日本のオジサマなんてそもそもだいっきらいだが、山村聰の顔かたちを取って現れた昭和のあれこれは、なんかおもしろいなあと思って。
最近の日本のおじさん役者達は、みんな三谷幸喜的な馴れ合いじゃれあいのなか、ぬくぬくそこにいるだけで、これはこれで気持ちわるいし。

闇を横切れ (1959)

九州のどこか、漁師とやくざの町で市長選挙の候補者(革新側)が連れ込み宿でストリッパーの絞殺死体の横に倒れているのが見つかり、選挙直前だったので大騒ぎ、当然市長候補は逮捕されるのだが、西部新聞の熱血若手記者(川口浩)だけはなんか怪しいと思って、編集局長(山村聰)の支持も取りつけて調査を始めたら、証人は次々と消されていくし、いろんな嫌がらせを受けるし、掘れば掘るほど怪しいところがいっぱい出てくるの。 警察、メディア、現職市長をはじめ町の有力者ぜんぶを巻き込んだでっかい闇が追っかけてくるかっこいいフィルム・ノワールだった。 
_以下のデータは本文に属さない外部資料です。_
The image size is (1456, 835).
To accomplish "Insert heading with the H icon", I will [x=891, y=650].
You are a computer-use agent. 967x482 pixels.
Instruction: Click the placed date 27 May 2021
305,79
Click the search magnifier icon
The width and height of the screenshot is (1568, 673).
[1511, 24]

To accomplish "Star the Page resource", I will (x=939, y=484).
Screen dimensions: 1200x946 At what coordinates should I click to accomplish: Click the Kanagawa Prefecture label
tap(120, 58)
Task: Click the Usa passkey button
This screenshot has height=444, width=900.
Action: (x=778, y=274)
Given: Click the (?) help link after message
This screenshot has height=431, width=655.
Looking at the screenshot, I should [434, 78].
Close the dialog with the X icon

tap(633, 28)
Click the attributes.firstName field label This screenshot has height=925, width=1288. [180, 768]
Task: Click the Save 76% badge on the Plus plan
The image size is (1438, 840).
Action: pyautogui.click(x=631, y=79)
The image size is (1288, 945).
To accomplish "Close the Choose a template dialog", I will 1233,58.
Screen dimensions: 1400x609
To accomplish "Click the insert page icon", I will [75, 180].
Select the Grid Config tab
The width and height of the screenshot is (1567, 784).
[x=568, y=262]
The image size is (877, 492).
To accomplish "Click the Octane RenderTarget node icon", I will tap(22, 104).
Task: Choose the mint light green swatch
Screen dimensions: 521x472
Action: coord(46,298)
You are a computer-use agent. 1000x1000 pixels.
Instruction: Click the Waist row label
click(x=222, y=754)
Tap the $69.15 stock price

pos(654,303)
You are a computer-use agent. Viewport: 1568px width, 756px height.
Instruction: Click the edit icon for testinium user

ホテル、新聞社、警察、バー、飲み屋、温泉宿、病院、遺体安置所、運送屋、ストリップ小屋、ぼろアパート、ゴルフ場、などなど、犯罪が起こりそうな現場、犯罪を起こしそうなひと、犯罪でやられそうなひと、などが一覧でぜーんぶ出てくる。 音楽は一切なくて、口笛の「ラ・マルセイエーズ」が聞こえてくるだけ。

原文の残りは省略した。